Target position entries
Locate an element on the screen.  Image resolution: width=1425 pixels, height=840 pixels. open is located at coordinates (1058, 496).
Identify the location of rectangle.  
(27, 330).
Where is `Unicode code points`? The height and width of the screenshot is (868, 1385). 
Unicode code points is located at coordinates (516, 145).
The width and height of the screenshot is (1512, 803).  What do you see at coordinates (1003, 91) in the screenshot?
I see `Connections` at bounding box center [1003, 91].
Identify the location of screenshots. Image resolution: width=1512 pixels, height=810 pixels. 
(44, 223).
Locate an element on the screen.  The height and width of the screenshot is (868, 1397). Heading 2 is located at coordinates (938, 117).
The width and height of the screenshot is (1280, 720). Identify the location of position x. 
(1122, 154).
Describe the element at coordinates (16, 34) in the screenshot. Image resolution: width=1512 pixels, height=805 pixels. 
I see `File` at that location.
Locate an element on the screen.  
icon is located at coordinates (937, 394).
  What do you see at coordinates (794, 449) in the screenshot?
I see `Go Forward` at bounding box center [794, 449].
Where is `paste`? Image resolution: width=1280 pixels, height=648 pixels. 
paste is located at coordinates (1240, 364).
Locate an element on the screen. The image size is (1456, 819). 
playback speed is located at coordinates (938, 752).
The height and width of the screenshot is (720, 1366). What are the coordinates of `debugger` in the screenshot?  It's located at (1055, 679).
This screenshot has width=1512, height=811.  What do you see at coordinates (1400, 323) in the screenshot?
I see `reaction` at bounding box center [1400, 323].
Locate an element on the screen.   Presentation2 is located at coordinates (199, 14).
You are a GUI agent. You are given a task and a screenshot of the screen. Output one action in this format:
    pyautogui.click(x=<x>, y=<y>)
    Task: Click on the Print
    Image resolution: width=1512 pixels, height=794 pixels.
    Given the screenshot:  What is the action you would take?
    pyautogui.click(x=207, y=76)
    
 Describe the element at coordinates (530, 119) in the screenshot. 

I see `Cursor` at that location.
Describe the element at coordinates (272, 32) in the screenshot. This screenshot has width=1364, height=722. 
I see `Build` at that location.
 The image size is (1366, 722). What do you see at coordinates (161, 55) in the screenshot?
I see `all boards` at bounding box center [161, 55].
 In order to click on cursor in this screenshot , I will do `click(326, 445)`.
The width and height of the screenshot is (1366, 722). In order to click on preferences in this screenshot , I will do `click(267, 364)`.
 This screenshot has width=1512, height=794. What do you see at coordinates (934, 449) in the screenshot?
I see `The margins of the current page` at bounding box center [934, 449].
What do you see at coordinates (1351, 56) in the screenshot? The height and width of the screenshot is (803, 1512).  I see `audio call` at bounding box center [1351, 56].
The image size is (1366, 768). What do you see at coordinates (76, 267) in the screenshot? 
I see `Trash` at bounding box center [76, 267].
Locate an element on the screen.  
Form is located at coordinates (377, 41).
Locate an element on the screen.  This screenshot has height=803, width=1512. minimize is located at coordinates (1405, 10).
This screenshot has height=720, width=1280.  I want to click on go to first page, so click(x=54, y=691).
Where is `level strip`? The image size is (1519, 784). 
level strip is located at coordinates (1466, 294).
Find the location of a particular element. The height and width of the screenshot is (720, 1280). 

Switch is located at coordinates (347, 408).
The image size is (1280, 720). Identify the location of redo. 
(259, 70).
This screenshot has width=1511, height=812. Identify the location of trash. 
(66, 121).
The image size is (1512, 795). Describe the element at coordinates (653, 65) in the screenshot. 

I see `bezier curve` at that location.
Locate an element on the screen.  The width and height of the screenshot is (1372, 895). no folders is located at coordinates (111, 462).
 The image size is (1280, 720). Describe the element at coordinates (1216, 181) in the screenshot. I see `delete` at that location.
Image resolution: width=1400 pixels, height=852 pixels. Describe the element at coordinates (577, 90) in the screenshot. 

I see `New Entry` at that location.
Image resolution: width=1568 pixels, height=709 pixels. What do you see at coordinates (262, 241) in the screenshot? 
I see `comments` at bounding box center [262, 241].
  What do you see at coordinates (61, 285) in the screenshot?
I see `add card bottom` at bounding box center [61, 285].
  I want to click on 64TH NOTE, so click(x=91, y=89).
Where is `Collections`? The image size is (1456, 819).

**WORK INSTRUCTIONS:** Copy out the entries verbatim, starting at the line that contains "The height and width of the screenshot is (720, 1366)." and ending at the line that contains "coordinates (199, 14).".

**RESPONSE TO THIS EXERCISE:**
The height and width of the screenshot is (720, 1366). What are the coordinates of `debugger` in the screenshot?  It's located at (1055, 679).
This screenshot has width=1512, height=811.  What do you see at coordinates (1400, 323) in the screenshot?
I see `reaction` at bounding box center [1400, 323].
Locate an element on the screen.   Presentation2 is located at coordinates (199, 14).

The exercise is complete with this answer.